Customs has become much more digital recently. Many countries have created digital portals to avoid sending and filing paper documents. Declarations for e-commerce and individuals are often automated, requiring little or no action from the declarant. But what about international trade?

Given the number of stakeholders in each transaction, it is a difficult sector to digitize. Each has its own software, document and data formats, and they are very rarely interoperable. The solution for centuries has been to send documents containing information about the goods. The problem is that, because there is no international standard, each company has its own format, and the presentation of documents varies enormously from one supplier to another.

The result is complex documents, which the declarant must decode to check and re-enter the information into his customs software.

In addition to the fact that this manual work is a source of errors and wasted time, it does not do justice to the skill of the customs declarant, whose expertise is not to copy item lines as quickly as possible.

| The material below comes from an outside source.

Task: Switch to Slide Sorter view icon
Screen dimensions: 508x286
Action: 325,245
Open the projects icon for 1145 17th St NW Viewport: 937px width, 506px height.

Solutions exist to relieve the declarant. EDI (Electronic Data Interchange) or RPA (Robotic Process Automation) can speed up data entry, but not in all cases. The first one requires that the companies concerned validate the investment and the connection, and a bridge is set up between their systems so that they communicate.

This is very interesting for large flows, but SMEs may not have the budget, and the interest is much less for rare or even unique flows.

The second one can automate internal company processes, but it needs its own data, otherwise the system wouldn’t know what it was looking at. And international trade documents are anything but structured.

That leaves intelligent document processing platforms, which allow you to work directly on the documents.

These solutions require the declarant to take action, but they greatly accelerate the retrieval of information from the documents and automate the tasks to be done with this data.

With the proliferation of digital customs portals, there is a lot of talk about going paperless. In reality, documents have simply become PDFs, and declarants still have as much information to enter. RPA, EDI, intelligent document processing platforms, solutions exist to speed up customs clearance, but the sector is not very interoperable and documents remain king.